August 4, 2016 at 10:39 am
Hello,
Working with existing SQL (and new to SQL myself), and I'm trying to figure out how my version of a query (with JOINS) differs from
the original query (without JOINS and with a multiple FROM statement).
This is the existing query:
SELECT
yada
yada
FROM tbA, tbB, tbC
WHERE
tbA.X = tbB.X
AND tbB.Y = tbC.Y
AND tbA.Z = tbC.Z
and after reading about JOINs, I figured this was more correct:
SELECT
yada
yada
FROM tbA
JOIN tbB
ON tbA.X = tbB.X
JOIN tbC
ON tbB.Y = tbC.Y
AND tbA.Z = tbC.Z
but it created an out of memory error on the system.
So obviously I don't understand the joining process well enough.
Originally I had LEFT JOINs in it - but didn't want the whole set from the one table. And I know now that I should have "INNER JOIN" in place of "JOIN" for the sake of clarity.

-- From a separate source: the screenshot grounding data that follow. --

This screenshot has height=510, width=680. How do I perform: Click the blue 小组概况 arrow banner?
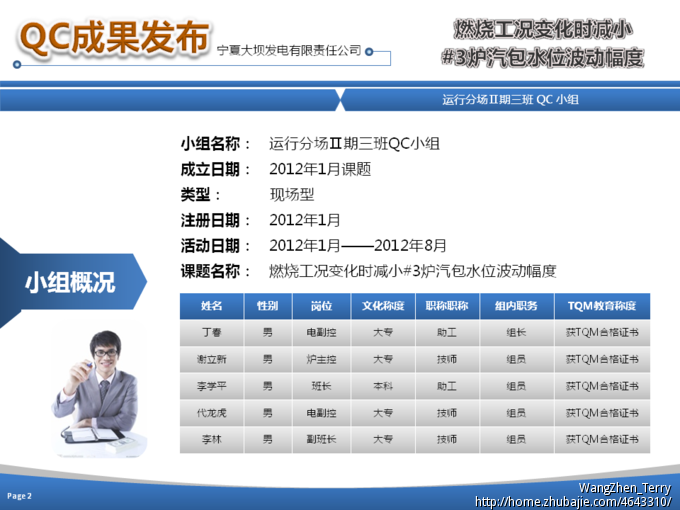(70, 283)
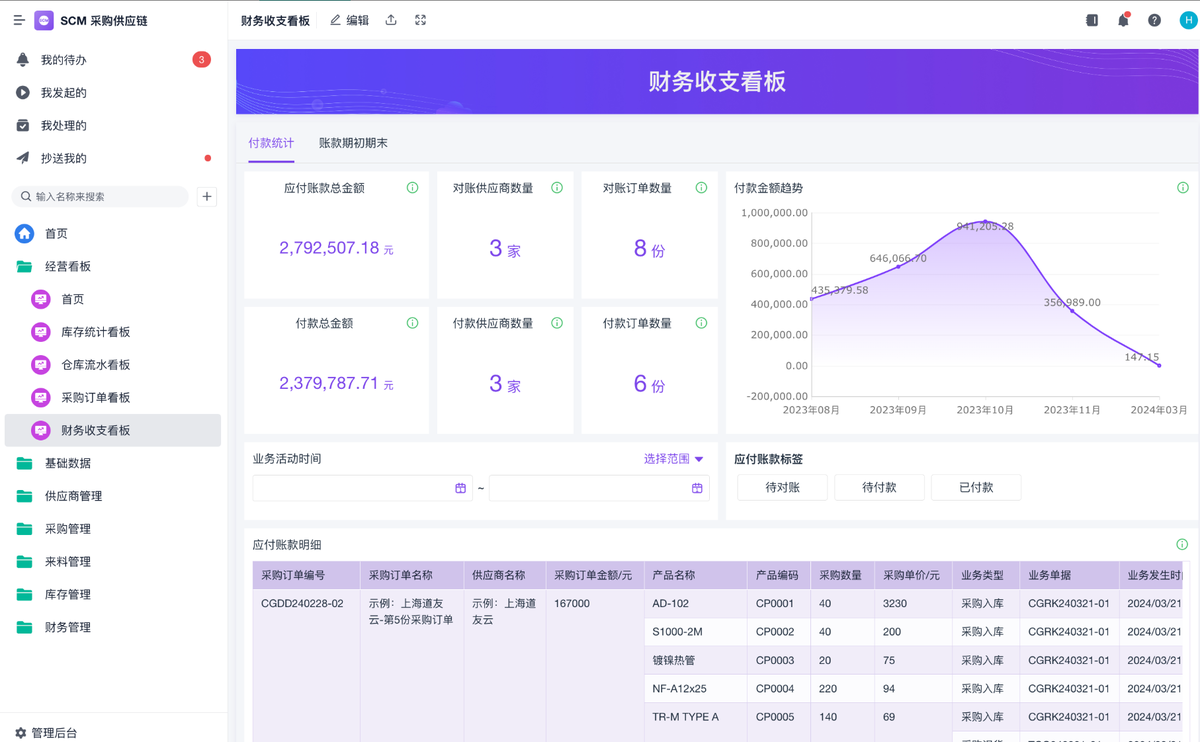Click the plus icon beside sidebar search
1200x742 pixels.
pyautogui.click(x=207, y=197)
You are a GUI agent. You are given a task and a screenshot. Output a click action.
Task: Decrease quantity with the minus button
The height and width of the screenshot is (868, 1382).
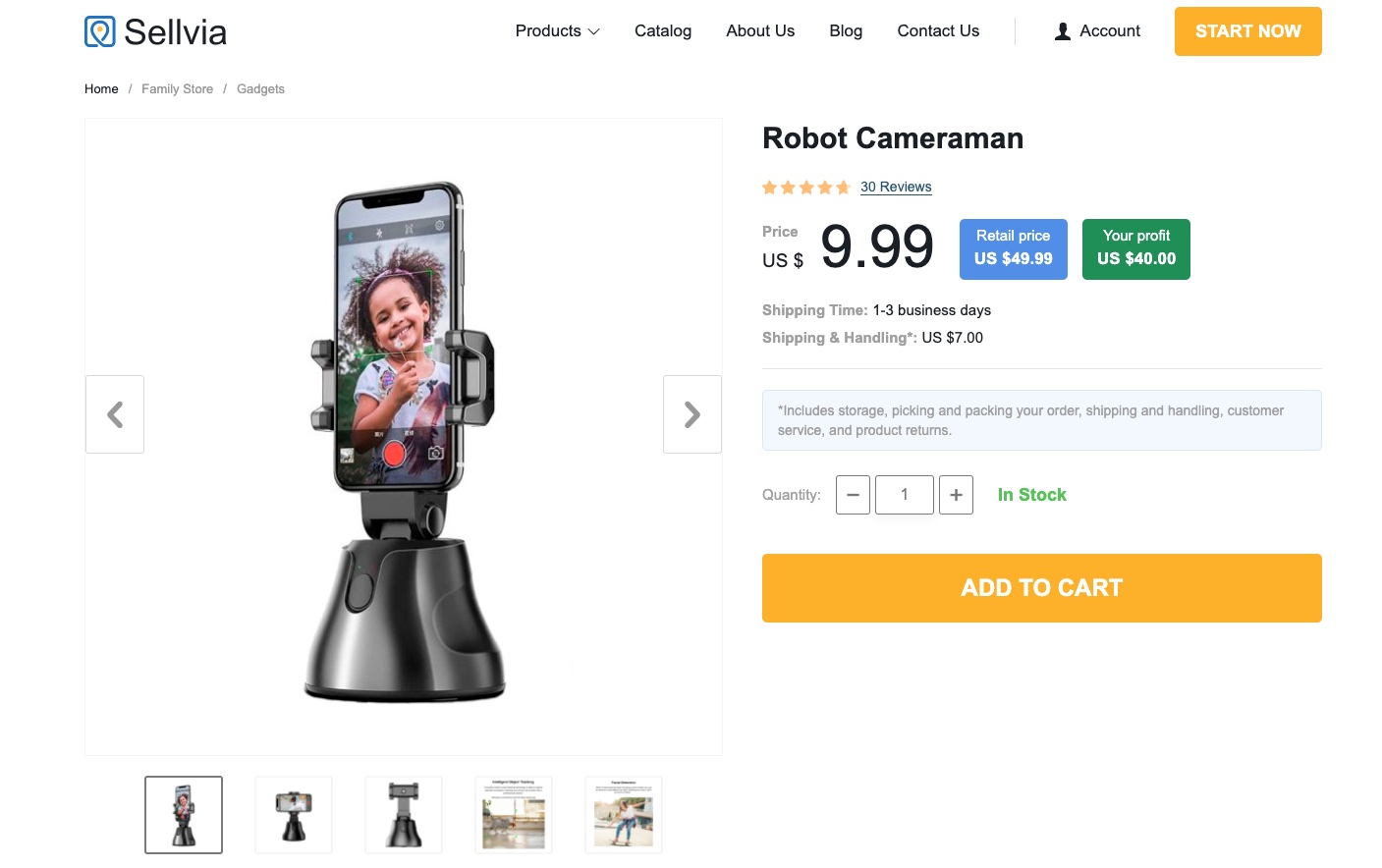[x=853, y=495]

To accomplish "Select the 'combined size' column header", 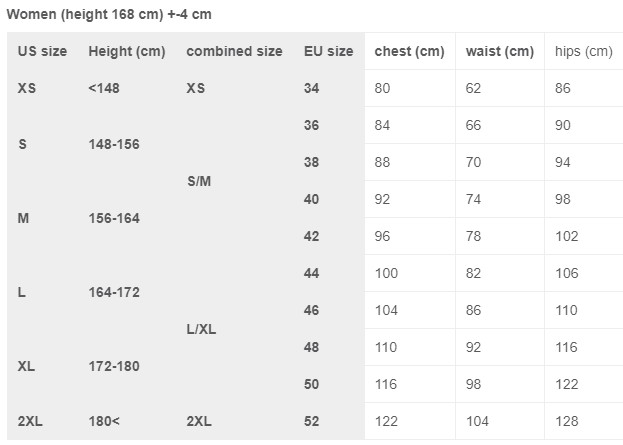I will tap(234, 51).
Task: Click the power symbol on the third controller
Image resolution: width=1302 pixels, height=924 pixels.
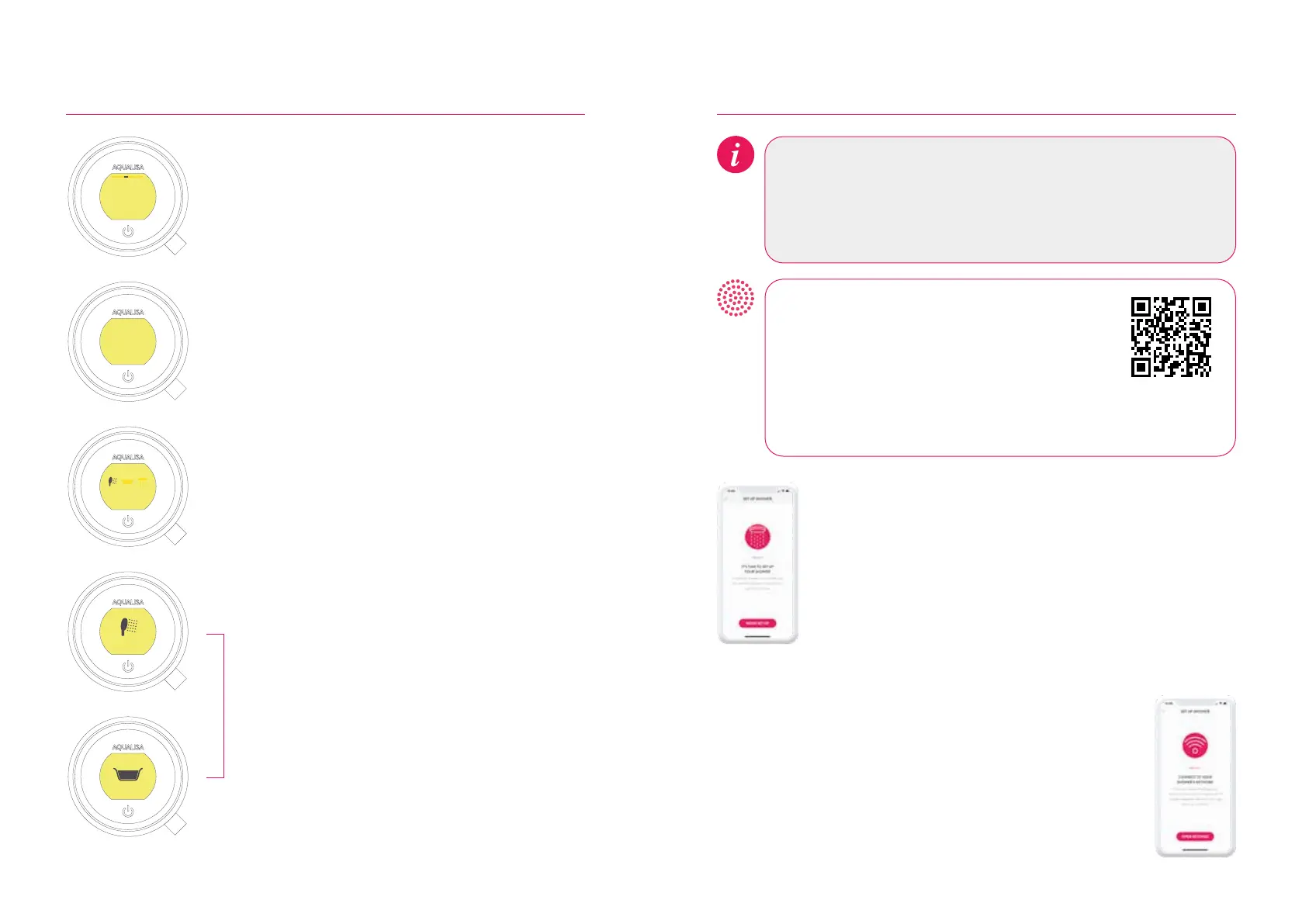Action: 128,521
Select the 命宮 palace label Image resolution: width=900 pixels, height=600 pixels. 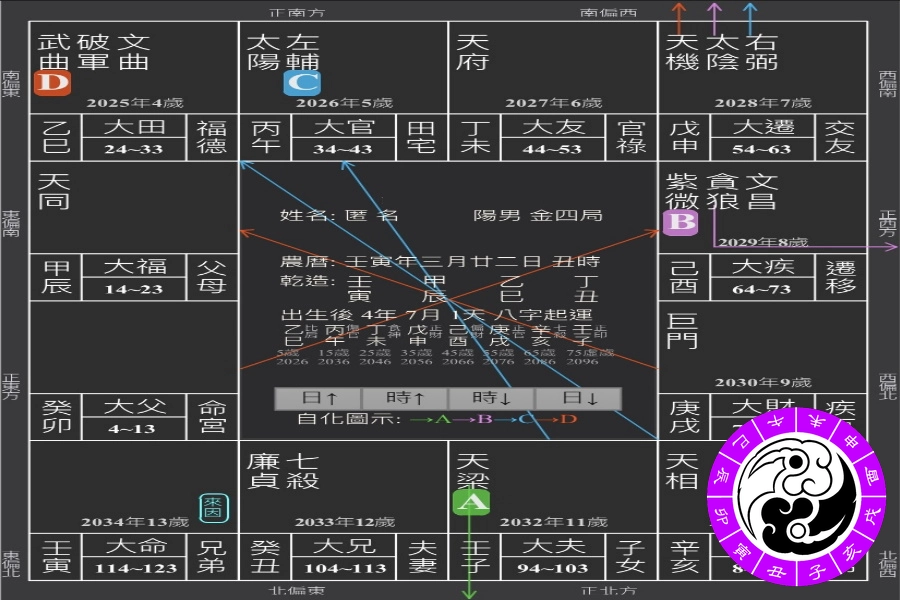pyautogui.click(x=212, y=417)
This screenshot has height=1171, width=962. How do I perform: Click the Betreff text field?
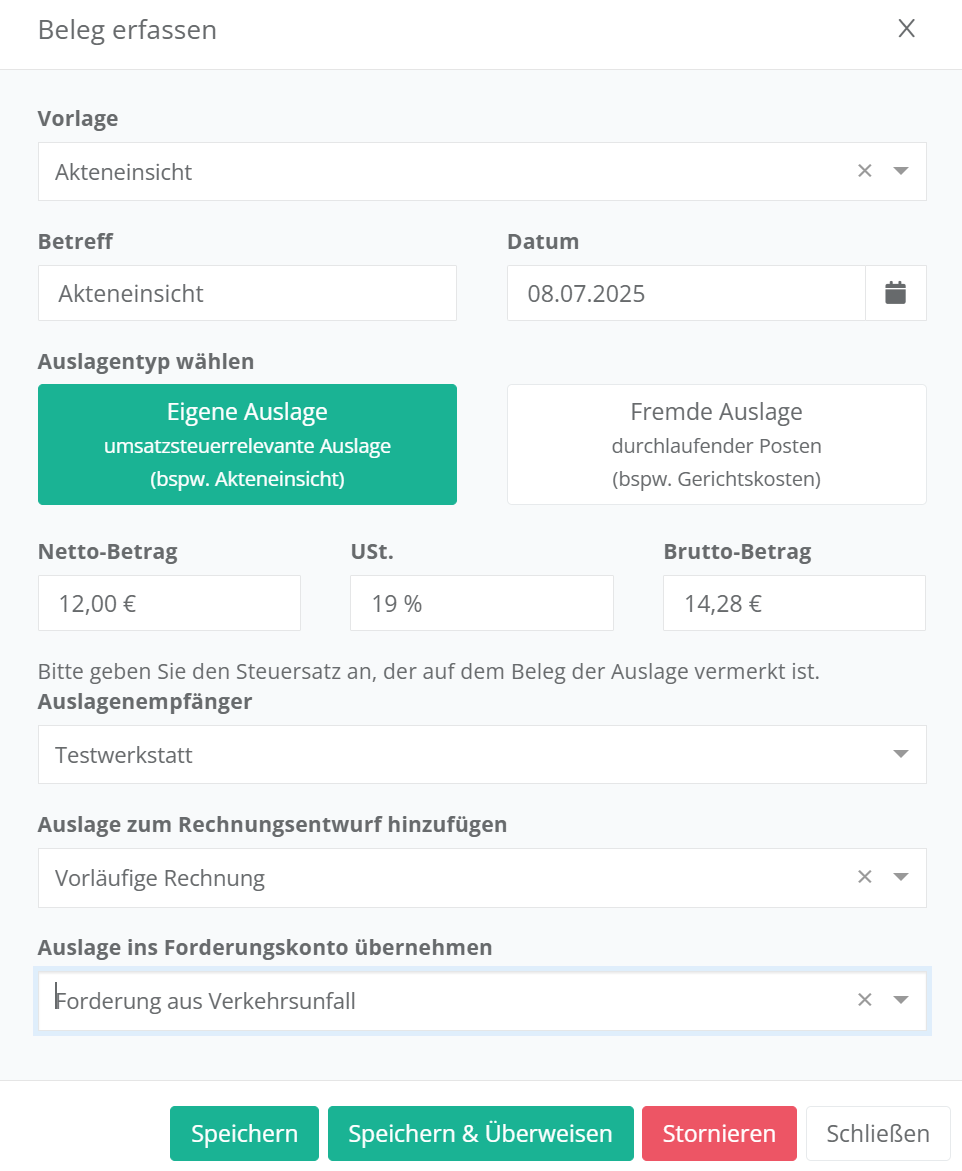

But I can't find examples that explain the FROM with multiple tables.
And how that compares to JOINed version of the same.
I can't post the actual code. But I can describe the tables.
There are no indexes and no primary or foreign keys.
Mostly all strings and the equality relations are done on just string matching.
Also there is a one-to-many relationship between tbA matching fields and tbB.
And a one-one relationship between tbB matching fields and tbC.
And the final relationship between tbA and tbC is one to one with respect to the first two conditions already met.
Hope that makes sense.
Size wise:
tbA has 1.2 million records
tbB has 427 million records
tbC has 16 hundred records
I don't know how knowledgeable the original creator of these tables and SQL was, but I can't throw stones because at least his query eventually shows results. Whereas my JOIN version just choked.
So I'm asking if this query could easily be improved, but more importantly I'm trying to understand why the JOIN version sucked big time!
Thanks,
skippyV
August 4, 2016 at 10:50 am
The out of memory error is most likely returned by SSMS or the client application that you were using. That happens when dealing with large results sets.
Your rewrite is correct, except for the comma that shouldn't be there which I suppose was left after the copy-paste process.
August 4, 2016 at 10:55 am
yeah the comma was just a paste error - I'll edit that.
So are the 2 queries functionally equivalent? And therefore no performance difference?
August 4, 2016 at 10:58 am
skippyV (8/4/2016)
I can't post the actual code. But I can describe the tables.There are no indexes and no primary or foreign keys.
...
Size wise:
tbA has 1.2 million records
tbB has 427 million records
tbC has 16 hundred records
...
skippyV
With 1.2 and 427 million rows, you really should add an index to those tables. You should start by defining the clustered index and add non-clustered indexes as needed. The clustered index creation might take a while and the table will become unavailable, so take that into consideration.
If you can't share the tables structure (you could post altered names if possible) and don't feel confident on defining the correct indexes, you should hire a consultant to fix this.
August 4, 2016 at 10:59 am
skippyV (8/4/2016)
yeah the comma was just a paste error - I'll edit that.So are the 2 queries functionally equivalent? And therefore no performance difference?
No difference other than in syntax. What actually gets executed will be the same.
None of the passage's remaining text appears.